> **TASK INSTRUCTIONS**:
Put the lines below into a numbered list, leaving out blank lines and omitting the pictures from your answer.

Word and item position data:
== == ==

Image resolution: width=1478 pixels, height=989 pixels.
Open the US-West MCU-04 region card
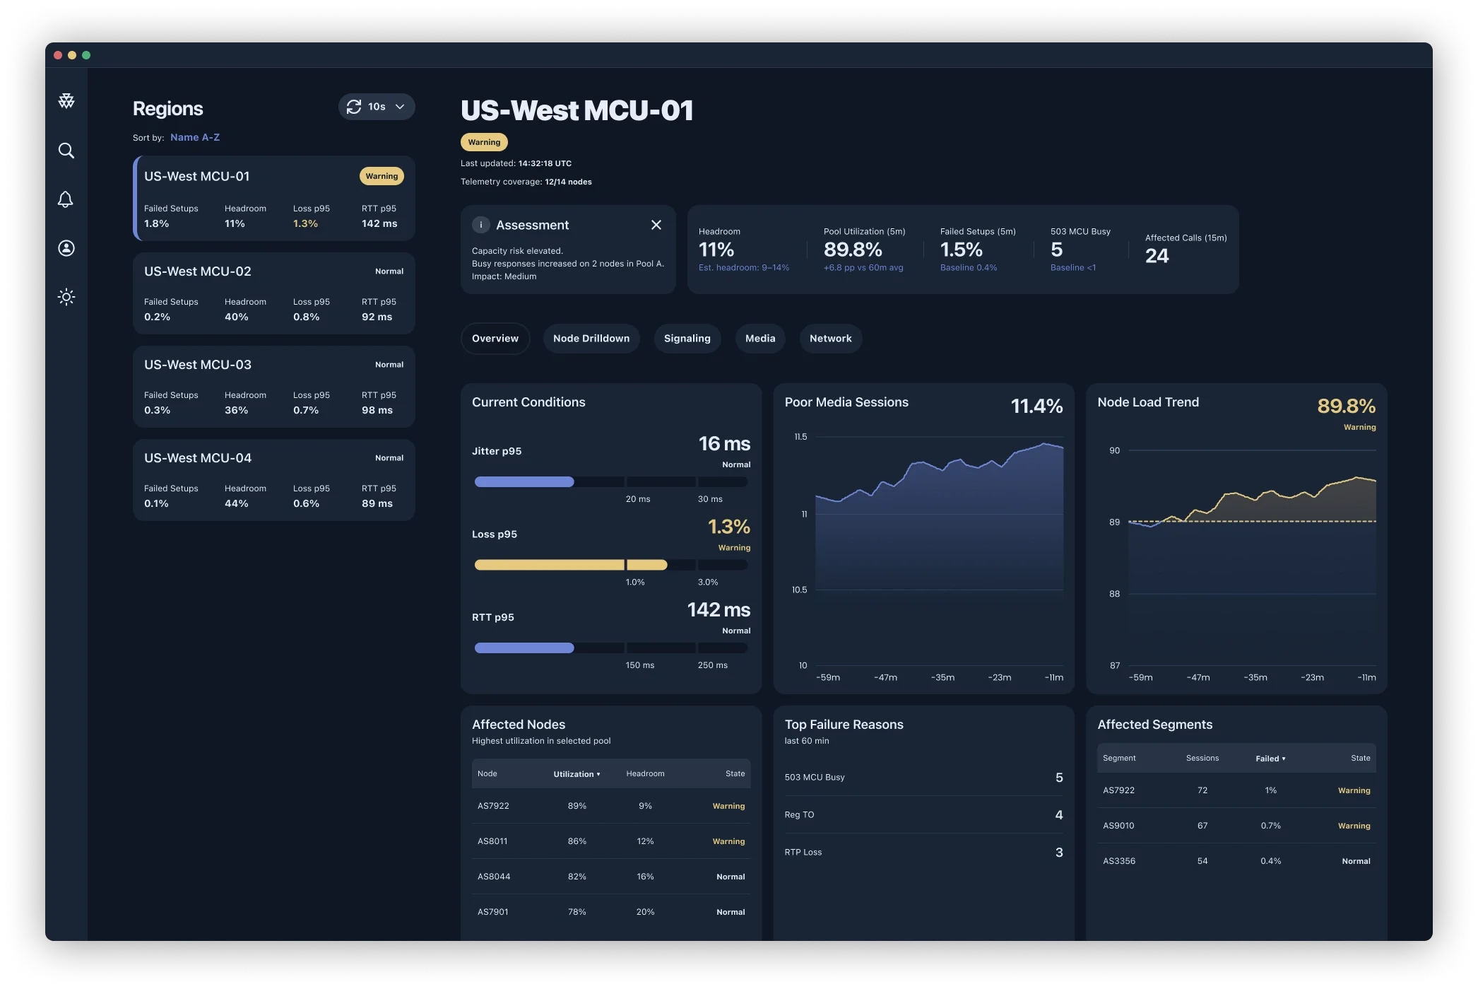(273, 480)
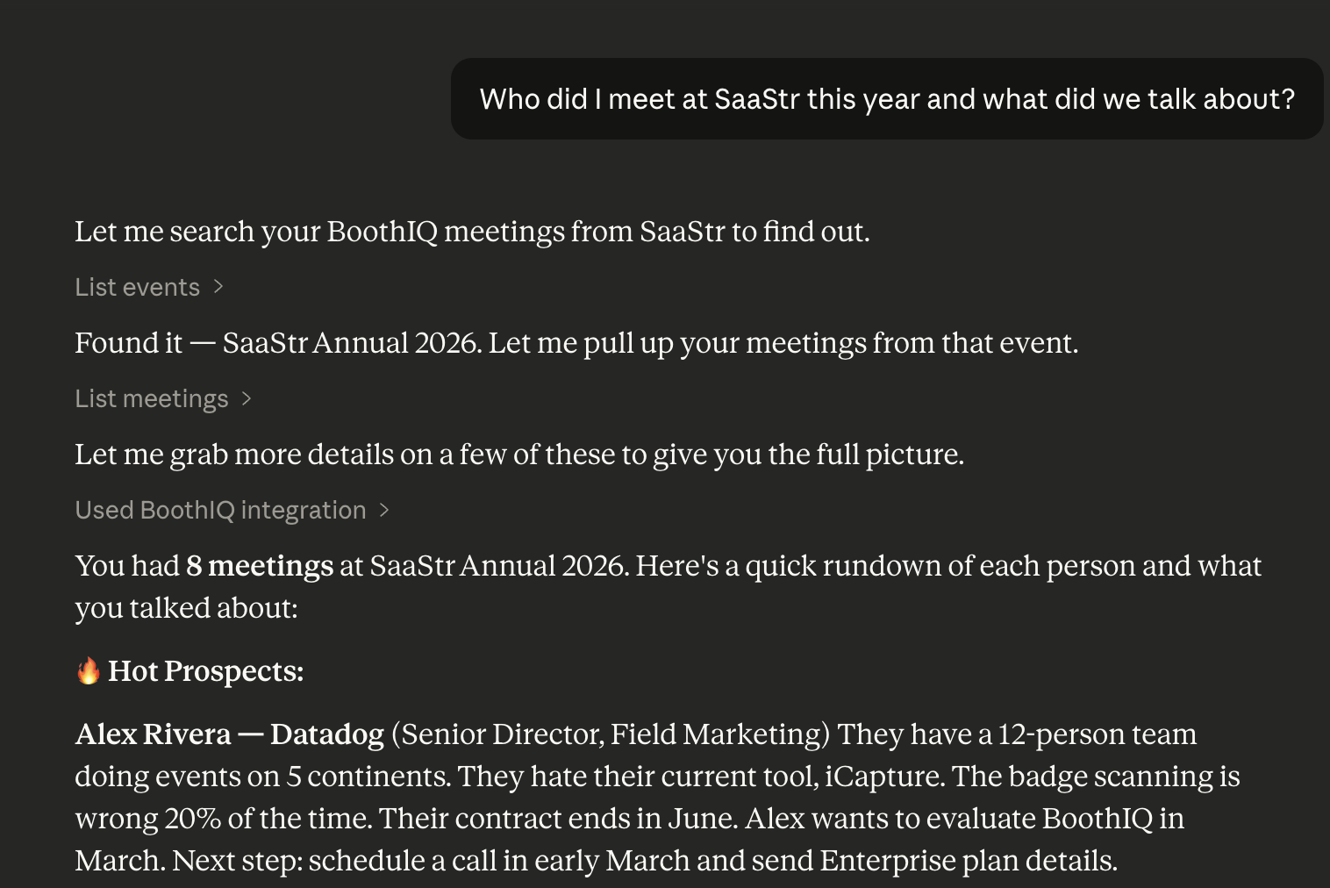Click the List meetings label text

click(151, 398)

== == ==

> **SOLUTION TO THIS EXERCISE**:
1. Image resolution: width=1478 pixels, height=989 pixels.
2. Open the US-West MCU-04 region card
3. (273, 480)
4. Click the List meetings label text
5. click(151, 398)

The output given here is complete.